[Start Text]

Dear Christian, Piotr and Sam,

Thanks a lot for this very interesting discussion.
I just want to let you know that these days is taking place the BlogForever EU Project Invenio workshop, and the support for METS within Invenio (Import/Export as you describe it) is clearly a feature that would be very beneficial for this project as well.

So , in all cases, the support of METS within Invenio is in the pipeline :-)
It would be perfect to make it such that it fits Piotr's figure management project.

Cheers,
  JY






On 06/16/2011 08:31 PM, Cristian Bacchi wrote:
Hello !
I'm happy to share this interest in digital standards, while I absolutely understand that your final concern is to plan developing effort. So I replay to your questions, with the only aim of giving ideas for your concrete study on Invenio data-model.

On Tue, Jun 14, 2011 at 8:08 PM, Piotr Praczyk <piotr.prac...@cern.ch <mailto:piotr.prac...@cern.ch>> wrote:

    This is not the use case of figures from scientific publications
    (If I understand correctly, looks rather like digitalisation of
    entire documents), though seems to be relevant for Invenio/Inspire
    in general. Looks like a nice benchmark of the underlying
    data-structures.

OK, I understand. And I agree.

    >Speaking in concrete words: in my experience quite every time I saw,
    >- descriptive-metadata (like MARC) managed on one side with
    specific (multiple) identifiers (..also modifiable identifiers, in
    the collaborative systems..)
    >- digital-repositories, on the other side, with specific
    (stable!!) identifiers for digital-objects and their component files,
    >- and, in the middle, digital-metadata (like METS) which
    guarantee the connections (regardless the physical file storage).

    I think, I did not understand this part.

I used this example only to sustain that (in the field of books digitization) usually descriptive-metadata can continuously change, while digital-metadata remain stable. (That's why we benefit from a separation between standards like MARC and METS on the two sides).

    What are the cases of modifiable identifiers inside MARC ? Titles
of documents + authors ?

[End Text]
[Start Source data]

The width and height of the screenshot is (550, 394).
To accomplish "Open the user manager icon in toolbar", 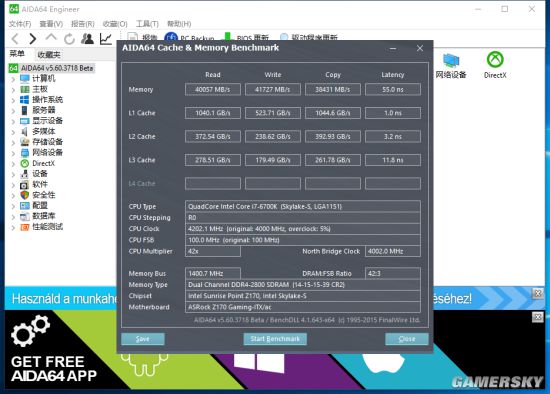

[End Source data]

● Written problem: Continue the Invenio mailing-list thread on METS support from its last line.

● Answer below:
It's the "extreme case" I have to deal with, in my Invenio tests :-(
It happens (in library collaborative network) when two MARC records describe the same publication, maybe coming from two different libraries which described their own book-copies. The two record can be merged (say: "B" is chosen and includes the copies of "A"), so that in the export from that system I receive the new-record ("B plus A copies"), with reference to the old-record to be replaced (->"A"). In this case: the Invenio "representation" of the MARC-record can change (..titles, authors and also system-identifier), but maintains its internal-Invenio-ID, because the publication is the same (so that I have to maintainInvenio added information like user-comments, or digitization). In my opinion, this absolutely doesn't affect the Invenio data-model, it only affects the Invenio importing procedures: personally, I worked on the level of BibConvert. But Samuele recently (mailing-list, 2011/03/31, "RFC: bibupload --merge for WebSubmit") explained that the merging procedure can be made with human control using the new BibMerge web interface.

    Exact file paths in the file system (as we happen to still have in
    some places in Inspire ?)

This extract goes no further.